Update: Repair complete following sewage spill into the river near Trail

A report from the State of Washington shows the incident happened at the Glenmerry pump on Sunday

Divers in the Columbia River near Rock Island when overage from the Glenmerry pump house spilled sewage into the river in July of 2012. Photo: File

Divers in the Columbia River near Rock Island when overage from the Glenmerry pump house spilled sewage into the river in July of 2012. Photo: File

The failure of a piece of equipment called a “level sensor” in the Glenmerry Lift Station the morning of Aug. 8 is what led to 107 cubic metres of raw sewage spilling into the river near Rock Island.

“We take any incident like this very seriously and follow all provincial regulatory requirements very closely,” Frances Maika, regional spokesperson, told the Trail Times.

“The wastewater release was reported immediately to the Province of B.C. in keeping with our regulatory requirements as part of our permit to operate our facilities.”

Maika says the level sensor has been replaced and the system has been repaired and is functioning effectively.

Regarding “the lateness of the notification” noted in the U.S. Department of Ecology report (B.C. emergency response didn’t report the spill to the Americans until the following day), Maika clarified the statement.

“I want to emphasize that we follow all regulatory procedures closely, quickly and correctly and operate our facilities in keeping with all regulatory requirements and at very high standards,” she said. “We work closely with the Province of BC on any and all activities related to our wastewater and treatment facilities.”


According to the U.S. Environmental Protection Agency in Seattle, 100 m3 — or 26,400 gallons — of raw sewage was dumped into the Columbia River on Sunday around noon.

The Department of Ecology report, from the State of Washington, notes the raw sewage spilled into the river from the Glenmerry pump station.

Within the report it is written, ” … the Columbia River has a high volume of water due to the influx of water from the opening of a couple of dams upstream.”

The British Columbia Environmental Emergency Program, the arm of government responsible to alert downstream water users, notified the Americans of the spill on Aug. 9 at 5 p.m.

The U.S. report also notes the B.C. emergency program acknowledged “the lateness of the notification.”

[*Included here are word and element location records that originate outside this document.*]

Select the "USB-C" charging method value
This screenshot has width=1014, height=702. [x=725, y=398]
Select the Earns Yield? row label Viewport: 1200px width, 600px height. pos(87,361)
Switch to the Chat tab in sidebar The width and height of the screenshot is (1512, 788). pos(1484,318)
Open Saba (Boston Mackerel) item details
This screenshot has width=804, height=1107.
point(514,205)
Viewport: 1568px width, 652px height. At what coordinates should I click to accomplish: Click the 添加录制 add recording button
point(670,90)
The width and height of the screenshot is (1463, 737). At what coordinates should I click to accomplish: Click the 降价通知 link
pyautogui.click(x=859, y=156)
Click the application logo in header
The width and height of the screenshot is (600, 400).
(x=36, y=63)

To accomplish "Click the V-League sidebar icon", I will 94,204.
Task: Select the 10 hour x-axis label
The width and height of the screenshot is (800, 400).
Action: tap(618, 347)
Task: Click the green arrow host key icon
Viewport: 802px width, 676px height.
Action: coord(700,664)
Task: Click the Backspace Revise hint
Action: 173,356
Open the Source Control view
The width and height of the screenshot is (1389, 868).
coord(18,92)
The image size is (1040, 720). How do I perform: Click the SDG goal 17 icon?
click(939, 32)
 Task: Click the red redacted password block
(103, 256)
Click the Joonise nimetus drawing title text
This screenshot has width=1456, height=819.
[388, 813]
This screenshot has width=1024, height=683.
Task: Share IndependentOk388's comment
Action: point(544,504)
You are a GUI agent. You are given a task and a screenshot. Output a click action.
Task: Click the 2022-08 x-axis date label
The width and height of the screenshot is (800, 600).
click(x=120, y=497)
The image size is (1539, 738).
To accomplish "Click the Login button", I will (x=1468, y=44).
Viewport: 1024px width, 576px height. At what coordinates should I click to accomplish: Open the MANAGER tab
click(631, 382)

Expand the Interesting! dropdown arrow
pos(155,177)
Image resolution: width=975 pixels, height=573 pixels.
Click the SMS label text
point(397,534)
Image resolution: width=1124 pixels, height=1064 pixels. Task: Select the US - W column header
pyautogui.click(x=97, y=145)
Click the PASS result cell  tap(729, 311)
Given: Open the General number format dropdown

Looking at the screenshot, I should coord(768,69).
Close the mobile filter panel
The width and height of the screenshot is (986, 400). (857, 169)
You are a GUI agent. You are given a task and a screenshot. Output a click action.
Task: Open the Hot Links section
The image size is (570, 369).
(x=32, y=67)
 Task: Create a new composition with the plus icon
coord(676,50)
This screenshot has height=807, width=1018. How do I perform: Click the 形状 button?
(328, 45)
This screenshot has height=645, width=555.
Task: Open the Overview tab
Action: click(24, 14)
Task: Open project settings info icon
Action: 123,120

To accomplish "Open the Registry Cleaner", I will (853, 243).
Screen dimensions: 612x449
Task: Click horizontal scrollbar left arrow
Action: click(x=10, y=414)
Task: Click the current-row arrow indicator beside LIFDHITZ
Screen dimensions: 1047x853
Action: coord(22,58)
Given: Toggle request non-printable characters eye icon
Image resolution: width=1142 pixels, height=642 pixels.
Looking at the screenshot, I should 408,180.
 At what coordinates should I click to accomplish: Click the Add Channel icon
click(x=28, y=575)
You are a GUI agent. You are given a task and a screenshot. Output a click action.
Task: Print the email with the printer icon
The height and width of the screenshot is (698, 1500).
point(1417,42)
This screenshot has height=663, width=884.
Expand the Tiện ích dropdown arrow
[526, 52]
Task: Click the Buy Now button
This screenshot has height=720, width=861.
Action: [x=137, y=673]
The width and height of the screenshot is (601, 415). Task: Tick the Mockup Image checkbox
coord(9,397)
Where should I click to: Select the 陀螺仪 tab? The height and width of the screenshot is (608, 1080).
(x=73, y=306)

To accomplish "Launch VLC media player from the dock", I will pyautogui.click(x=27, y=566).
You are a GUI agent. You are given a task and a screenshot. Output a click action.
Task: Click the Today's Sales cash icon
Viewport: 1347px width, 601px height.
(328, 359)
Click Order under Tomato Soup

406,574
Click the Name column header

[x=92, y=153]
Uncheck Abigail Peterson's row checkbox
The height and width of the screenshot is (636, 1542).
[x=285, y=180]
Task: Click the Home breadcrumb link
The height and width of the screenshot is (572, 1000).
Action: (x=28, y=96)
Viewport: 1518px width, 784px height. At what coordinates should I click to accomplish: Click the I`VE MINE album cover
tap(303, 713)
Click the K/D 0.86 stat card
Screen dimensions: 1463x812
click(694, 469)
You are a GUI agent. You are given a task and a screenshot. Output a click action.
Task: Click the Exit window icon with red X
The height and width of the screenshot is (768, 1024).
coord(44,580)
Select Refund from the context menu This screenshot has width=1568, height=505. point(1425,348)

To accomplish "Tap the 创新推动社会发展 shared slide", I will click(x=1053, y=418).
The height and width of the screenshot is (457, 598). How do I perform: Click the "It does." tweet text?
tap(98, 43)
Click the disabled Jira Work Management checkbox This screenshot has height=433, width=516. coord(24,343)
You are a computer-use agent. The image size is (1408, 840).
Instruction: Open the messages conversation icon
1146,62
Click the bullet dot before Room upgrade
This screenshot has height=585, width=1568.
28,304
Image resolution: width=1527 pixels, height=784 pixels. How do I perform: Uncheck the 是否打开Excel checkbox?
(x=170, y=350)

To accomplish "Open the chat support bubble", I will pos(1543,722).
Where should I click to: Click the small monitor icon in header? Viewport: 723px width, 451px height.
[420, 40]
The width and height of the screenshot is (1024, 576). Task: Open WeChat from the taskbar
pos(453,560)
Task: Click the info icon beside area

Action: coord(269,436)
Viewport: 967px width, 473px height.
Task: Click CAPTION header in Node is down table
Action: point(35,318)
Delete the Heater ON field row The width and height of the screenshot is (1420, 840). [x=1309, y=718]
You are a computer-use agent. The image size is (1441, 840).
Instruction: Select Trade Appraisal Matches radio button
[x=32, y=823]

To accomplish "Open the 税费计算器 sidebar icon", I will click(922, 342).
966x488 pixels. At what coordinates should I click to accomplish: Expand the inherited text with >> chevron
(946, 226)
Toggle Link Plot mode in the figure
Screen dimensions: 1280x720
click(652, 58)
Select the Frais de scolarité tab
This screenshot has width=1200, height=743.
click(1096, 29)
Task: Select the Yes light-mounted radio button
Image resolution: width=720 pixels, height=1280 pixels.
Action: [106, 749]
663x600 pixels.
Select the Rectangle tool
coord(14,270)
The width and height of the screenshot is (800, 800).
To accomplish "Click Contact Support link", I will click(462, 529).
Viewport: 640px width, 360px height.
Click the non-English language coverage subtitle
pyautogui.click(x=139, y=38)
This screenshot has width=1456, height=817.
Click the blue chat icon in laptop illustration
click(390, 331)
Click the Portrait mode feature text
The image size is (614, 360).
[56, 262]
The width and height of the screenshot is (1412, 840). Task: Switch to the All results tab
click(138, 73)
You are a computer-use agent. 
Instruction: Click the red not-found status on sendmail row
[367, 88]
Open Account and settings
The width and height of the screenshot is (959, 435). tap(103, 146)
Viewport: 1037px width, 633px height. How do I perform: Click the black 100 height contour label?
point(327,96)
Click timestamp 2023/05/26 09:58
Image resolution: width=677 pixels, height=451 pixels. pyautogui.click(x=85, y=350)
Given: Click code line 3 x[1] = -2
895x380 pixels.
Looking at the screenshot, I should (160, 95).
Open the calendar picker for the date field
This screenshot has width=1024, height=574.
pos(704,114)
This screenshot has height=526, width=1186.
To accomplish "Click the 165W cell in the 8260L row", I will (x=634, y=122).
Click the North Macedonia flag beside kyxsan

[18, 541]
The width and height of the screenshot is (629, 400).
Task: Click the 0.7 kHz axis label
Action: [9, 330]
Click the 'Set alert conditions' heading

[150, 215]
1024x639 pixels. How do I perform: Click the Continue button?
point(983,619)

The Regional District of Kootenay Boundary (RDKB) owns the Columbia Pollution Control Center (CPCC), which is located above Highway 3B in Trail. The Glenmerry pump house carries liquid waste to the CPCC, which is a primary level sewage treatment plant that provides regional wastewater treatment and disposal for approximately 14,000 people residing in the municipalities of Trail, Rossland and Warfield, as well as Oasis and Rivervale. Each of these areas retains the responsibility for wastewater collection at the local level.